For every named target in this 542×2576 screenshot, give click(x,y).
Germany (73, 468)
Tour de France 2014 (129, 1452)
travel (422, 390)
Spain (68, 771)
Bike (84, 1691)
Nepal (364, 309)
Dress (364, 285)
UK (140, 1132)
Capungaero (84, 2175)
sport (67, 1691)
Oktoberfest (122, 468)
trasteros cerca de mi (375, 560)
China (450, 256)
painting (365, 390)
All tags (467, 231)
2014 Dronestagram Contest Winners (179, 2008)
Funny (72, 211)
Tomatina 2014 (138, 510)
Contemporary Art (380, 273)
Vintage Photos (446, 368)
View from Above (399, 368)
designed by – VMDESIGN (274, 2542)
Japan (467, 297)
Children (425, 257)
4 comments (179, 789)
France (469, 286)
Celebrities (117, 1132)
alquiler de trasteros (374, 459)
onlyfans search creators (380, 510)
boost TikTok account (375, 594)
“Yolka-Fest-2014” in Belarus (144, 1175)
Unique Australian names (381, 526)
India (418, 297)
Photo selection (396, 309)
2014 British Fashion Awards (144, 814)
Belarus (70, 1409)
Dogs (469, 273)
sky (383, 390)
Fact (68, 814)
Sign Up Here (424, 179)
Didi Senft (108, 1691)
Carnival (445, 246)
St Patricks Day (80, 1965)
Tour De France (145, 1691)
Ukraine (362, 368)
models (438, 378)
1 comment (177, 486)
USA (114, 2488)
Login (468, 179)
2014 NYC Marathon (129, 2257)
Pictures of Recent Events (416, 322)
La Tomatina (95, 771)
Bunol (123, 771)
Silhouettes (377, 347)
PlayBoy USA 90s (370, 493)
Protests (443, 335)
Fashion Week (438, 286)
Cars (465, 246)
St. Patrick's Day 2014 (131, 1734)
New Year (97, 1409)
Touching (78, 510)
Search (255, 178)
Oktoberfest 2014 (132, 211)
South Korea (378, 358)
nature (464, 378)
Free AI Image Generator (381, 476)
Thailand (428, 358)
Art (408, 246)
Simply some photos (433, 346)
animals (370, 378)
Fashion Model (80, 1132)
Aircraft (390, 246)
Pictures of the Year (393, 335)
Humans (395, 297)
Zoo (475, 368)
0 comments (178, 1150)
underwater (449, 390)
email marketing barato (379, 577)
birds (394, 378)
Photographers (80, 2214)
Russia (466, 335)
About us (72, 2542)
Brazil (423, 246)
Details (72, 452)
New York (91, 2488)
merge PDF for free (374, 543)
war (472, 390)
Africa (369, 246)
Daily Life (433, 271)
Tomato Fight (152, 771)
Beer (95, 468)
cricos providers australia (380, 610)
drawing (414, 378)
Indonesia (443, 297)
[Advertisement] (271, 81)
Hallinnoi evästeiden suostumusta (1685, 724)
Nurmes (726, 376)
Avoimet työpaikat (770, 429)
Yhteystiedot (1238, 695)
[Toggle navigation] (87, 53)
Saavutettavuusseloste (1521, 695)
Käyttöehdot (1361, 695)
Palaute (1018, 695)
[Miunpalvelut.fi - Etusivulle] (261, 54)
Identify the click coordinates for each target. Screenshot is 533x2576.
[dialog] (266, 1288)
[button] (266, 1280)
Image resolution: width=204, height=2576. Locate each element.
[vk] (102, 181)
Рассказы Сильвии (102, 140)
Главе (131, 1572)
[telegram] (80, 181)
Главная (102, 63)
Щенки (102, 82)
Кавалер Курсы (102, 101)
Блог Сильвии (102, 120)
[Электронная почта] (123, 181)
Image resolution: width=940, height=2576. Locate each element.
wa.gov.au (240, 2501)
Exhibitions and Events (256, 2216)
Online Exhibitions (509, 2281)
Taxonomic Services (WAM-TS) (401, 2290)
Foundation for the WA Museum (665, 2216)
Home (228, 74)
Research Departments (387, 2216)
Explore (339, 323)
────────────────────────────────────────
■ EXERCISE BRIEF ■
Output the lines above exactly, but only those between the line holding "Funny (72, 211)" and the line holding "Celebrities (117, 1132)", inclusive.

■ YOUR RESPONSE ■
Funny (72, 211)
Tomatina 2014 (138, 510)
Contemporary Art (380, 273)
Vintage Photos (446, 368)
View from Above (399, 368)
designed by – VMDESIGN (274, 2542)
Japan (467, 297)
Children (425, 257)
4 comments (179, 789)
France (469, 286)
Celebrities (117, 1132)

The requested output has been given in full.